## Directions for this task
A verbatim copy of the line containing "Where should I" and all lines after it, up to and including the final line of the records, is the only acceptable output.

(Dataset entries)
★ ★ ★ ★ ★ ★ ★

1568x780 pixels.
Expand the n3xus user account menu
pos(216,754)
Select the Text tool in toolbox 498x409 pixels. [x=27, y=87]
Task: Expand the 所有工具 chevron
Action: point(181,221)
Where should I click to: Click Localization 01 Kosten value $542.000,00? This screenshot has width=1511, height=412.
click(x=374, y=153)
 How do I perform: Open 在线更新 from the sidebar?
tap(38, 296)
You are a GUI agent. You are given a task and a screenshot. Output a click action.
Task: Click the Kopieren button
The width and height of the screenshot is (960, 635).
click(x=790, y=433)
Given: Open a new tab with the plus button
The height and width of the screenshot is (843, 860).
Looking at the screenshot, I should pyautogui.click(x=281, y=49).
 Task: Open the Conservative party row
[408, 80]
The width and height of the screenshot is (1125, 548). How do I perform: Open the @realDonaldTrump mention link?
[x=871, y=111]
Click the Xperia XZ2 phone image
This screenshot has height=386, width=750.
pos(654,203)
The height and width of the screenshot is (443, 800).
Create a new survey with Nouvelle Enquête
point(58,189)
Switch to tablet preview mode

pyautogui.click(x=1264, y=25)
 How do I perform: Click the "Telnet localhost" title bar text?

★ ★ ★ ★ ★ ★ ★

## Result
Where should I click to: Click Localization 01 Kosten value $542.000,00? This screenshot has width=1511, height=412.
click(x=374, y=153)
 How do I perform: Open 在线更新 from the sidebar?
tap(38, 296)
You are a GUI agent. You are given a task and a screenshot. Output a click action.
Task: Click the Kopieren button
The width and height of the screenshot is (960, 635).
click(x=790, y=433)
Given: Open a new tab with the plus button
The height and width of the screenshot is (843, 860).
Looking at the screenshot, I should pyautogui.click(x=281, y=49).
 Task: Open the Conservative party row
[408, 80]
The width and height of the screenshot is (1125, 548). How do I perform: Open the @realDonaldTrump mention link?
[x=871, y=111]
Click the Xperia XZ2 phone image
This screenshot has height=386, width=750.
pos(654,203)
The height and width of the screenshot is (443, 800).
Create a new survey with Nouvelle Enquête
point(58,189)
Switch to tablet preview mode

pyautogui.click(x=1264, y=25)
 How do I perform: Click the "Telnet localhost" title bar text?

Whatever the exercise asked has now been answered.